* _WORK REQUEST_: Copy the data exactly from the line that contains "The image size is (1108, 640)." through the line that contains "Task: Click the 247 view count number", keeping both end lines and leaving out everything else.

* _MATERIAL FOR THIS TASK_:
════

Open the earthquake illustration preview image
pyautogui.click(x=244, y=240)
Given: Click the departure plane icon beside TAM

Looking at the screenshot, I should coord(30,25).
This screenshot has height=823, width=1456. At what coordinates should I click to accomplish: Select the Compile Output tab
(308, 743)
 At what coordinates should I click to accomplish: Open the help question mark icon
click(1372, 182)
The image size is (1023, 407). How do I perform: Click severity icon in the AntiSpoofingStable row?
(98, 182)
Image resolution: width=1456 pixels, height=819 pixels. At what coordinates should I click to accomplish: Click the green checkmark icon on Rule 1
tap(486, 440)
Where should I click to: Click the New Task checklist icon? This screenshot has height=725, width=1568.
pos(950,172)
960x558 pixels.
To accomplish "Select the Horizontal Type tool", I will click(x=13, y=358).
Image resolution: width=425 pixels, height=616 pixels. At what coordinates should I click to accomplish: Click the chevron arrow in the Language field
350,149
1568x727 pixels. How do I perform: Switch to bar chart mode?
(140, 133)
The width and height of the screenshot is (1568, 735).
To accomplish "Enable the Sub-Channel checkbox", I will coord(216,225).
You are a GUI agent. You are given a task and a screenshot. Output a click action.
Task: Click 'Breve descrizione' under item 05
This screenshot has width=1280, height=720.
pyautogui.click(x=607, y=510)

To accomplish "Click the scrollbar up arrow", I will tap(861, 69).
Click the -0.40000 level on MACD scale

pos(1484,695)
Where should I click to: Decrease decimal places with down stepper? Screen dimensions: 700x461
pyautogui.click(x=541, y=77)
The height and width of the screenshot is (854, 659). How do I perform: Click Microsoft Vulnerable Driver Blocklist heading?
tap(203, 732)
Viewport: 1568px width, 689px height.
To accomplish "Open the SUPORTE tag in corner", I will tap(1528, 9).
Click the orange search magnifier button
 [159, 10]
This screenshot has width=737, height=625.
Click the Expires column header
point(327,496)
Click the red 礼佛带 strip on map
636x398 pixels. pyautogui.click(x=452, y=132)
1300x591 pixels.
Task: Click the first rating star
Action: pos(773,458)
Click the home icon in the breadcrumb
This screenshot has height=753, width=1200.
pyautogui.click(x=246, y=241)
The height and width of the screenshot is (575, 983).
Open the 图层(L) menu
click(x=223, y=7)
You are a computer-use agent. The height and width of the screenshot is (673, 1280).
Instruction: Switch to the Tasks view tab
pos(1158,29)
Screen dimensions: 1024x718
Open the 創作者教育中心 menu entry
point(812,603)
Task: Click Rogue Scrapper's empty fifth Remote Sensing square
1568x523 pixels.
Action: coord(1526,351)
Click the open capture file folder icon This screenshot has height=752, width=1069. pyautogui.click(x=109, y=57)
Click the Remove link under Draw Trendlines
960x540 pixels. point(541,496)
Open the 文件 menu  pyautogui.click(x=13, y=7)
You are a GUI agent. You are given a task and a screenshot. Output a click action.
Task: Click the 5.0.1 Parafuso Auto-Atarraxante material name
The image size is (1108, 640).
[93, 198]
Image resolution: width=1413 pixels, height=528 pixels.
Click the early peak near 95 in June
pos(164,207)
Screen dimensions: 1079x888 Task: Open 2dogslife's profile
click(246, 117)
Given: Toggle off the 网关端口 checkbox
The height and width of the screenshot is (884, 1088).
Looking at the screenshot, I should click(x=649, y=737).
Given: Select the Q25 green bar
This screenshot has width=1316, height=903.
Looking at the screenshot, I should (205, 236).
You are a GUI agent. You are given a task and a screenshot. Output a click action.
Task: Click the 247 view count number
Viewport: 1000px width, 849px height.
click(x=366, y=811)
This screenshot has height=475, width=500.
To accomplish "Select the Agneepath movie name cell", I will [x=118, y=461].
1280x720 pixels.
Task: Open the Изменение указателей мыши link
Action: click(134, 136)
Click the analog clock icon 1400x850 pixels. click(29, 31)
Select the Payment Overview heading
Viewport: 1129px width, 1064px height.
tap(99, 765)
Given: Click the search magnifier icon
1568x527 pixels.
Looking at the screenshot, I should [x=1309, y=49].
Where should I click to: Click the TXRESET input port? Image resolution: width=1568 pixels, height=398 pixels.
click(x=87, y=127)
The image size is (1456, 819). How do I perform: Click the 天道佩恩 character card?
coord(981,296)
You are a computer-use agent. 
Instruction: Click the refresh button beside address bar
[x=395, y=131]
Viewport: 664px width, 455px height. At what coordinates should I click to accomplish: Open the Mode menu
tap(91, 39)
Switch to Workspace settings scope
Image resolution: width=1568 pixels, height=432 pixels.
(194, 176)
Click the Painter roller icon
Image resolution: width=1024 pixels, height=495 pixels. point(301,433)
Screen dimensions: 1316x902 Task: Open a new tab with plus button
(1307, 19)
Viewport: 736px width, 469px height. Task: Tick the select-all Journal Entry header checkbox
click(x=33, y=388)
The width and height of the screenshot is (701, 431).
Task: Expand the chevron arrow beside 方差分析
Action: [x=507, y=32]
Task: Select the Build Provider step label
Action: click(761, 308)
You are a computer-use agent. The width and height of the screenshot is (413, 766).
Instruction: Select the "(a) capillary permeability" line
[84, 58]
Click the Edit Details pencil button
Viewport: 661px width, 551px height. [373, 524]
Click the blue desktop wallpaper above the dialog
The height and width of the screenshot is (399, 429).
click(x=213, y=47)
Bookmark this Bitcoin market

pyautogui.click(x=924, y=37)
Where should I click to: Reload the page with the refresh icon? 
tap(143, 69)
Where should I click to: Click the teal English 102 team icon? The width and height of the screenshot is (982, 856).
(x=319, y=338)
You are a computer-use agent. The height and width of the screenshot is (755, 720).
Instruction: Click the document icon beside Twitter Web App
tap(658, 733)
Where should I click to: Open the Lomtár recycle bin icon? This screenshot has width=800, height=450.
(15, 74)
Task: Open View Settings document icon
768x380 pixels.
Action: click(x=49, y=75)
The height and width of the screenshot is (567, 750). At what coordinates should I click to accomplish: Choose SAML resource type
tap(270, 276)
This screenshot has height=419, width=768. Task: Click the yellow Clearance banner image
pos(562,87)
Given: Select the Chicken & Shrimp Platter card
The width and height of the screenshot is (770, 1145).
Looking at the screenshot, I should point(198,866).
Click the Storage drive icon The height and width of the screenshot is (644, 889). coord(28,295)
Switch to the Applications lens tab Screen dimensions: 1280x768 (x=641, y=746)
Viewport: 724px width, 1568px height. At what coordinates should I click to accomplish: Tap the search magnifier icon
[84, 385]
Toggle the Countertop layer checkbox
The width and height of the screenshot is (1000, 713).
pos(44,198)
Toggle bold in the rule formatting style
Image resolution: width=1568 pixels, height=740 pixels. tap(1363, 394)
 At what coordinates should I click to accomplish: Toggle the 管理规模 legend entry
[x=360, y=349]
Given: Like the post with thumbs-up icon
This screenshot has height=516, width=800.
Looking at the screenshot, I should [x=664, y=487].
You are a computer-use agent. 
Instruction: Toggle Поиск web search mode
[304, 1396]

════

* _REPLY TO THE EXERCISE_:
The image size is (1108, 640).
[93, 198]
Image resolution: width=1413 pixels, height=528 pixels.
Click the early peak near 95 in June
pos(164,207)
Screen dimensions: 1079x888 Task: Open 2dogslife's profile
click(246, 117)
Given: Toggle off the 网关端口 checkbox
The height and width of the screenshot is (884, 1088).
Looking at the screenshot, I should click(x=649, y=737).
Given: Select the Q25 green bar
This screenshot has width=1316, height=903.
Looking at the screenshot, I should (205, 236).
You are a GUI agent. You are given a task and a screenshot. Output a click action.
Task: Click the 247 view count number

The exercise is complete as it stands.